→ **OBJETIVO DO EXERCÍCIO**: Reproduza sem qualquer alteração todas as linhas, desde a que contém "Where should I click to: Toggle" até a que contém "Action: tap(477, 69)", ambas incluídas.

--

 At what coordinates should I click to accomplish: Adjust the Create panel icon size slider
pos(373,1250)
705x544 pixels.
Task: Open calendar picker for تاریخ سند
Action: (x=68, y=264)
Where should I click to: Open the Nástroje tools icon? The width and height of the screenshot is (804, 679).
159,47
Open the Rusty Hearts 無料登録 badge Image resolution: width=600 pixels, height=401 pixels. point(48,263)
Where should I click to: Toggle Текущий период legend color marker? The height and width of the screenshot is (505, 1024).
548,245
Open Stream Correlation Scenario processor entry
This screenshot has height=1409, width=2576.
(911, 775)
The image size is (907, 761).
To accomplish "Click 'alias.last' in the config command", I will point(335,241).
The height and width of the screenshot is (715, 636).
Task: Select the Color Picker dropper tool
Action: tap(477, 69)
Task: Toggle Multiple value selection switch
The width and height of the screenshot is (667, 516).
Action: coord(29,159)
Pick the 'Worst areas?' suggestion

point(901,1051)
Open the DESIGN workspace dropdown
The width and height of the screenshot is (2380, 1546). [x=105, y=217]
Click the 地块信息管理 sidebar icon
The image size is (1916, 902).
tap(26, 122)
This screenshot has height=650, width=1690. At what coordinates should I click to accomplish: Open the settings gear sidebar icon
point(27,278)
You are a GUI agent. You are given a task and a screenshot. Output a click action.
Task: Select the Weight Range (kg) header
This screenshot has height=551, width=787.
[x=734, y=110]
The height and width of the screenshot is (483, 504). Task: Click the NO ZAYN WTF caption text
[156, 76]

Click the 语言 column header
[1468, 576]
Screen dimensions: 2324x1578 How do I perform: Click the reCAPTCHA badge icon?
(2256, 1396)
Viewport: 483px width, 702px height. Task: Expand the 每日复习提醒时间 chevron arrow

--

→ **RESPOSTA AO PROBLEMA**:
Where should I click to: Toggle Текущий период legend color marker? The height and width of the screenshot is (505, 1024).
548,245
Open Stream Correlation Scenario processor entry
This screenshot has height=1409, width=2576.
(911, 775)
The image size is (907, 761).
To accomplish "Click 'alias.last' in the config command", I will point(335,241).
The height and width of the screenshot is (715, 636).
Task: Select the Color Picker dropper tool
Action: tap(477, 69)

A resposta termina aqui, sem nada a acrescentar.